Stored data entries
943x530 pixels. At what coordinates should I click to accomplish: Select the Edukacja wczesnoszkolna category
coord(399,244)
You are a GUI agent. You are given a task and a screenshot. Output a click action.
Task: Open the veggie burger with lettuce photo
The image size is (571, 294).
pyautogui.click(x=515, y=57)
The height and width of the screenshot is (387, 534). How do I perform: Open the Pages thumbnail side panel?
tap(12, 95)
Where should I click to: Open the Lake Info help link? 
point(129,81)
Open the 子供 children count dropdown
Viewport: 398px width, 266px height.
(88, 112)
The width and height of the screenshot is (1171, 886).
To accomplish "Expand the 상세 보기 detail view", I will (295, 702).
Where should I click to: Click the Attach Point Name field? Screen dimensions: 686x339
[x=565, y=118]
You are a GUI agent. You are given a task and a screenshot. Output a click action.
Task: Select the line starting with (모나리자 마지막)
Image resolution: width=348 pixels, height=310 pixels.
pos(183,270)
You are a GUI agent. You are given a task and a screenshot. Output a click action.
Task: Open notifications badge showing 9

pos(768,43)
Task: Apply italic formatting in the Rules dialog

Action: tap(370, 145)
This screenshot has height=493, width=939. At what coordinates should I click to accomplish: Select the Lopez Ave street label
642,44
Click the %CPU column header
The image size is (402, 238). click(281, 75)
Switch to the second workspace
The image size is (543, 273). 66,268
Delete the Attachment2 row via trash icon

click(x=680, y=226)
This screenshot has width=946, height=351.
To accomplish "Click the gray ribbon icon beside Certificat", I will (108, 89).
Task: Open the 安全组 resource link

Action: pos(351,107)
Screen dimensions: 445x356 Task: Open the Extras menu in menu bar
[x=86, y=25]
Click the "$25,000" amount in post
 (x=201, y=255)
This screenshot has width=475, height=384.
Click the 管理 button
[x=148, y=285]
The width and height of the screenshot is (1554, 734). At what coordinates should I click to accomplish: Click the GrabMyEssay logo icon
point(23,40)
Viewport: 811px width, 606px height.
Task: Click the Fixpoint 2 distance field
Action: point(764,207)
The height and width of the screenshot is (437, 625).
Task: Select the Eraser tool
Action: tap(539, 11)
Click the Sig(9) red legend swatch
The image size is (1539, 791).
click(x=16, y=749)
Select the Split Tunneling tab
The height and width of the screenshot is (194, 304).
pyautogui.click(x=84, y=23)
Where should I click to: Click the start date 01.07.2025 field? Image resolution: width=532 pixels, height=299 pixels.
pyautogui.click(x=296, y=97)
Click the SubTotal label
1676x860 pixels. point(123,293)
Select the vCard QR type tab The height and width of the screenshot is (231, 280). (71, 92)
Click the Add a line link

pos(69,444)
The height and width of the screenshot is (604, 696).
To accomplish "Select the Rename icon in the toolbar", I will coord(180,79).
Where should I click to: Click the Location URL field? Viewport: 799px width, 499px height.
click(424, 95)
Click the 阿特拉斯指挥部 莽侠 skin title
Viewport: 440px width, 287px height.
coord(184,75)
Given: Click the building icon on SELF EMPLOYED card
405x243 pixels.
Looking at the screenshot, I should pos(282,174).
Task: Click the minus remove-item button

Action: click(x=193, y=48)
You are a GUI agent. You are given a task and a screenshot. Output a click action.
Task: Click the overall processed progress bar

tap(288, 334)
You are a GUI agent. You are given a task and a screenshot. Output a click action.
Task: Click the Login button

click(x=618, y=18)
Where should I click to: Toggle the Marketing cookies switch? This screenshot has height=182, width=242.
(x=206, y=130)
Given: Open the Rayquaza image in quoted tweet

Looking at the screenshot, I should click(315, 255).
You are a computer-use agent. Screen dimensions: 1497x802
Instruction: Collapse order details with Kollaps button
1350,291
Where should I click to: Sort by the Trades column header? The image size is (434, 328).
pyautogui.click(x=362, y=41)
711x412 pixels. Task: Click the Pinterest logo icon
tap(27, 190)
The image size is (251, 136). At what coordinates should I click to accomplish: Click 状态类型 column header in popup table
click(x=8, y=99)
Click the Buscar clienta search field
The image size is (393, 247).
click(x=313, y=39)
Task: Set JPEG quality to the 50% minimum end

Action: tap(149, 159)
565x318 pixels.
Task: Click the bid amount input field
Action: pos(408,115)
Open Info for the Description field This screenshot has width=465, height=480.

*Directions for this task:*
Lines holding the word "will" should be counted across the entries; state only how many there are.

*Response area:*
3